The 5' and 3' untranslated regions of eukaryotic mRNAs (UTRs) play crucial roles in the post-transcriptional regulation of gene expression through the modulation of nucleo-cytoplasmic mRNA transport, translation efficiency, subcellular localization and message stability. UTRdb is a curated database of 5' and 3' untranslated sequences of eukaryotic mRNAs, derived from several sources of primary data. Experimentally validated functional motifs are annotated and also collated as the UTRsite database where more specific information on the functional motifs and cross-links to interacting regulatory protein are provided. In the current update, the UTR entries have been organized in a gene-centric structure to better visualize and retrieve 5' and 3'UTR variants generated by alternative initiation and termination of transcription and alternative splicing.
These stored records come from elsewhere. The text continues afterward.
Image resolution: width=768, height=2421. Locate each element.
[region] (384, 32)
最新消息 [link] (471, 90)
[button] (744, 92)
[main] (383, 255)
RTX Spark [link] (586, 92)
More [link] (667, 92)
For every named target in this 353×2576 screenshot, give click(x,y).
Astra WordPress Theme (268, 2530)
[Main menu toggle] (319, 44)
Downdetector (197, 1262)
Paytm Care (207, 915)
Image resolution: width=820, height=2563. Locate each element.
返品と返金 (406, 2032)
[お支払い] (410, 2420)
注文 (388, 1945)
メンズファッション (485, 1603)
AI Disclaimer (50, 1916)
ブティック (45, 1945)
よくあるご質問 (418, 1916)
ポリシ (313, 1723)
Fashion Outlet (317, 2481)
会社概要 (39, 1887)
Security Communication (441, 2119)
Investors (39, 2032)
Experimentally validated miRNA targets and conserved sequence elements are also annotated. The integration of UTRdb with genomic data has allowed the implementation of an efficient annotation system and a powerful retrieval resource for the selection and extraction of specific UTR subsets. All internet resources implemented for retrieval and functional analysis of 5' and 3' untranslated regions of eukaryotic mRNAs are accessible at http://utrdb.ba.itb.cnr.it/.

Transmembrane Protein TMEM230, a Target of Glioblastoma Therapy.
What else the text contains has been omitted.